THE TASK: In how many lines of the listing below does the string "Find" appear? Reply with the number alone.

RECORDS PROVIDED:

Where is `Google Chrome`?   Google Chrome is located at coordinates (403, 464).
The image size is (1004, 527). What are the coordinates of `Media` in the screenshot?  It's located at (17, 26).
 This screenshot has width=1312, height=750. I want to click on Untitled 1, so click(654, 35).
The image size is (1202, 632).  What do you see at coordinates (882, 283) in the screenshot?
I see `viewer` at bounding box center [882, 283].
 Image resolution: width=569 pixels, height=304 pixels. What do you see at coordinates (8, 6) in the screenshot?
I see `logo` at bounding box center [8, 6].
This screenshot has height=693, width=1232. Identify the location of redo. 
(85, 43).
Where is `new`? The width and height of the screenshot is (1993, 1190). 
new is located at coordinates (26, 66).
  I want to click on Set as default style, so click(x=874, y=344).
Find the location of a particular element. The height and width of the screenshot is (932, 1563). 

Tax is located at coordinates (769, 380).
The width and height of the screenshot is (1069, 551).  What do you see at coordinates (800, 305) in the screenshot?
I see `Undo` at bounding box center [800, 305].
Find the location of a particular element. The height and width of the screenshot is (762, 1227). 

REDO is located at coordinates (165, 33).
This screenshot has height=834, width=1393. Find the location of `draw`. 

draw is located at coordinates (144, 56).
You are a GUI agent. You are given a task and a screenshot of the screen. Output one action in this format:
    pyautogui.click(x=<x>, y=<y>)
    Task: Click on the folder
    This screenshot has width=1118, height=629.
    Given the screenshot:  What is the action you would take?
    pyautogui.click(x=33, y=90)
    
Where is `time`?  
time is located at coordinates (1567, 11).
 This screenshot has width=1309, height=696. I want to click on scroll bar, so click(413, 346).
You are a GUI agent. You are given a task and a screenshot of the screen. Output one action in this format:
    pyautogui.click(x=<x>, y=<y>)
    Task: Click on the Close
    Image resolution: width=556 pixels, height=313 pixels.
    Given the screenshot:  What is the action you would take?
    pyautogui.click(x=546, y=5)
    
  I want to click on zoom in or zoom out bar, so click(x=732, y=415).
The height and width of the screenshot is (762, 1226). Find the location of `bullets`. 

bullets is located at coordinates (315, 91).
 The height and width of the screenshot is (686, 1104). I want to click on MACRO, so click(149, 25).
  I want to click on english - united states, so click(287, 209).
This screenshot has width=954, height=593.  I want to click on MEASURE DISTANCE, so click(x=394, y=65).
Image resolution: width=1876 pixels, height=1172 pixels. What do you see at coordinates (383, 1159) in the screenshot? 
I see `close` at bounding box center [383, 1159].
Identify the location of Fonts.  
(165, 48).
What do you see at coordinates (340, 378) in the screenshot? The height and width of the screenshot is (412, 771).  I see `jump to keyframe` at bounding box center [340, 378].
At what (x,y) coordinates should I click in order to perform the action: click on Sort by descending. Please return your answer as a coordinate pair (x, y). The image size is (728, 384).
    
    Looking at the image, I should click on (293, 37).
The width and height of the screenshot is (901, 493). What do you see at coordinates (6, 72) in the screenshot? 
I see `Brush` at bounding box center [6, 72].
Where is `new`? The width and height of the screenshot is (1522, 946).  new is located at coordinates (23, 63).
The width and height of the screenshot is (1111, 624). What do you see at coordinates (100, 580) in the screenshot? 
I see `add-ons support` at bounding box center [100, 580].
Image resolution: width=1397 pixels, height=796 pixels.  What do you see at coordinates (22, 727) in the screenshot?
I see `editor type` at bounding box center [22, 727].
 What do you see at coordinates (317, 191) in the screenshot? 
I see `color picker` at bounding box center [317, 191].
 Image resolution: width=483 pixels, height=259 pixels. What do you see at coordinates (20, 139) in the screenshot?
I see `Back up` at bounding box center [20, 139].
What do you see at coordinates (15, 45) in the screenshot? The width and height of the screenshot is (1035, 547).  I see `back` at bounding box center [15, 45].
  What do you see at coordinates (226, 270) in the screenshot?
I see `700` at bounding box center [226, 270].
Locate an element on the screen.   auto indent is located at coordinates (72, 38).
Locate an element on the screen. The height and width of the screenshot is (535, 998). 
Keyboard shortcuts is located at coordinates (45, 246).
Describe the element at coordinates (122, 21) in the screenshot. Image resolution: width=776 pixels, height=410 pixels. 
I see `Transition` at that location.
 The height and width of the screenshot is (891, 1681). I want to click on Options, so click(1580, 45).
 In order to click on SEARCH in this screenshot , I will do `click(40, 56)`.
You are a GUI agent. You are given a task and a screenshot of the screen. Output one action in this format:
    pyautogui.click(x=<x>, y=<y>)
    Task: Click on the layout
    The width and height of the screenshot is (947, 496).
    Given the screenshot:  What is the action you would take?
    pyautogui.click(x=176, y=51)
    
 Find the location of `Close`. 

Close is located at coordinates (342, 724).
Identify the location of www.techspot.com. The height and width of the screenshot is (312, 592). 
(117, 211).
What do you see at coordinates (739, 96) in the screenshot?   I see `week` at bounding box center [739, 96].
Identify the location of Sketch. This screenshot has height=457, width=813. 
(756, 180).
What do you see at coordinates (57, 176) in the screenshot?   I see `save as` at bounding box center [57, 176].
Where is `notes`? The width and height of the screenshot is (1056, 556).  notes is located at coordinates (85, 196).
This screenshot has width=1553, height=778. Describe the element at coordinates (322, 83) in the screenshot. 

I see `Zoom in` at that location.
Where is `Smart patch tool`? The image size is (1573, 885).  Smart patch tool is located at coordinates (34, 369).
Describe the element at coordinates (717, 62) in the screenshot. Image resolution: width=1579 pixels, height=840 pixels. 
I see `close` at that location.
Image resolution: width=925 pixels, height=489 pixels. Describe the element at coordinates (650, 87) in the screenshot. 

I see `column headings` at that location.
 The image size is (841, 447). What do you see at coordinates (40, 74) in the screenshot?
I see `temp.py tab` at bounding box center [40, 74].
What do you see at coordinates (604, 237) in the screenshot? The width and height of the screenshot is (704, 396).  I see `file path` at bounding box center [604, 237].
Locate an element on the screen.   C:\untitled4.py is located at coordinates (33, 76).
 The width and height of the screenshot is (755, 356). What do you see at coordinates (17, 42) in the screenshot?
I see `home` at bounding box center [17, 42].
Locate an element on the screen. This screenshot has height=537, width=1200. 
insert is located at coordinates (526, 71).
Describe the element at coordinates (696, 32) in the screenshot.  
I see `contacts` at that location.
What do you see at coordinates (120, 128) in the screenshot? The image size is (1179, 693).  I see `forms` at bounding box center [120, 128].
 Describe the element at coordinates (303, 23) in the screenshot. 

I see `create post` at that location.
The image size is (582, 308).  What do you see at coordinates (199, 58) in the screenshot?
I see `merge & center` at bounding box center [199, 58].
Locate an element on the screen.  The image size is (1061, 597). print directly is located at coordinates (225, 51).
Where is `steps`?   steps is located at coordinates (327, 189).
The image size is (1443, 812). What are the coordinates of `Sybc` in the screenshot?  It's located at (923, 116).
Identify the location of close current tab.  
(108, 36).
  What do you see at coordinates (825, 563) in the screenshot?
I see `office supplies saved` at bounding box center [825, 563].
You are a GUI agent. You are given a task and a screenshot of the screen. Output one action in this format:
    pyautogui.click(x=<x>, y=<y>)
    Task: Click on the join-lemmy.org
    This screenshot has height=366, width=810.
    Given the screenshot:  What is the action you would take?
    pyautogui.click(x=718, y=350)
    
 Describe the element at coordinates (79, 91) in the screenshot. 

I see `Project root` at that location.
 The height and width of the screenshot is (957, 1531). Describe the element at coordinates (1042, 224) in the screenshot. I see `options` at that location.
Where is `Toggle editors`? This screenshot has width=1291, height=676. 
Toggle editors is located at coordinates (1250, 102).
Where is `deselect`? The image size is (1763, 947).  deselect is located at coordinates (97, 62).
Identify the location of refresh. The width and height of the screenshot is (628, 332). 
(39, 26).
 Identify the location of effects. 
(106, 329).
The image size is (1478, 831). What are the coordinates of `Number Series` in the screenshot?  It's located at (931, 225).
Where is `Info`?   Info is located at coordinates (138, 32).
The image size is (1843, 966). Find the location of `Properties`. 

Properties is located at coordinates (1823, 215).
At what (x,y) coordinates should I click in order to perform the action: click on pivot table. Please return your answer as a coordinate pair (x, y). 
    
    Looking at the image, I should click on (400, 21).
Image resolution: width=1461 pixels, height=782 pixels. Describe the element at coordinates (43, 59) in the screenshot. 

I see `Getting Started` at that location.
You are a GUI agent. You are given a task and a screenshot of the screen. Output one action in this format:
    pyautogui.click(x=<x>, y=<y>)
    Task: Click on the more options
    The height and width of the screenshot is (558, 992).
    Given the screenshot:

RESULT: 6